▶ **Work instructions**:
- a) Retype the portion of the earnings call transcript from "Anja Soderstrom: Hi, thank" up to and including "kind of environment?", keeping the wording unchanged.
- b) Write what comes next in the earnings call transcript, picking up where it stops.

▶ **Document excerpt**:

+++++

Matt Moynahan: Thank you.
Operator: Thank you, Nick. We have a next question comes from Anja Soderstrom from Sidoti. Anja, your line is now open.
Anja Soderstrom: Hi, thank you for taking my question. So it’s encouraging to see that you’re taking up your longer term growth targets, but what gives the confidence in doing in this kind of environment?
Matt Moynahan: Excuse me, the question was about the ramp. Go ahead, thank you, Jorge
Jorge Martell: Yes, the question was about raising our long-term targets, Matt. I think from a visibility perspective, as we said, 2023 is going to be an investment year for both sales and marketing, bringing quarter bearing sellers driving the demand generation, market awareness, et cetera. We have a lot more visibility. Obviously, it’s still early in the three year plan, but we feel confident about the quality of the team that’s coming on board. From a sales perspective, the demand that we are seeing as well for our products and the market that we are in, particularly the e-signature market, which is growing double-digits as you know. So that’s from a top line perspective. So a new logo is a priority and we have we invest in that.
As I said, cross-selling is a big opportunity as well for us in terms of e-signature to our huge customer install base in the security portfolio that we have. And then the pricing model also designed to gain market share. So we have those three headwinds, if you would going into the long-term plan. And then from a cost perspective, we have a lot more visibility into our cost structure today that we did six months ago, seven months ago, nine months ago. We have identified a number of projects that we are working on that will help us drive that profitable growth that we’ve been mentioning. And I feel pretty bullish about that. I feel pretty bullish as well about executing on the $20 million to $25 million of base savings. As I mentioned earlier, we exited 2022 with north of $10 million of the $20 million to $25 million, and I think there’s more to go and get there.

+++++

▶ **Supplied data**:
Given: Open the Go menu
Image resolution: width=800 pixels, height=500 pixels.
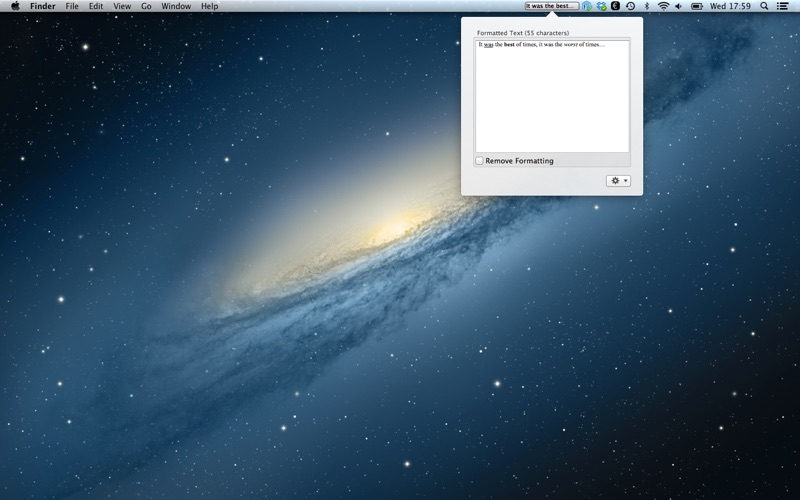Looking at the screenshot, I should pos(146,6).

+++++

▶ **Results in order**:
- a)
Anja Soderstrom: Hi, thank you for taking my question. So it’s encouraging to see that you’re taking up your longer term growth targets, but what gives the confidence in doing in this kind of environment?

- b)
So we just got to be financial discipline. I think that mentality is here to stay. The executive team, myself, Matt, we all aligned in terms of what that means and it is just about execution. So Matt, you have any thoughts on that?
Matt Moynahan: No, I agree. Thank you.
Anja Soderstrom: Okay, thank you. And in terms of acquisition, what can we expect? Are you actively looking at doing more or?
Matt Moynahan: So we are we will continue to assess the market and any opportunities that arise. And we use the five pillar strategy as our guide, identify, verify, collaborate, the interaction with the e-signature and then the store. ProvenDB gets a checkbox for us. We have historically had some e-vaulting capabilities in the company, and this with its secure vault, I would say gives a firm check mark over that fifth pillar. But we are continually scouring the market for, I would say more tuck-in the type of opportunities as this was where we bring great tech and teams to the market to drop in the hands of our sellers to go drive NRR. I don’t believe that there’s a game-changing acquisition that needs to be done for us to compliment our portfolio. But being strategic and opportunistic in this market makes absolute sense for me. And I would say the board agrees with that.
Anja Soderstrom: Okay. Thank you. That was all for me.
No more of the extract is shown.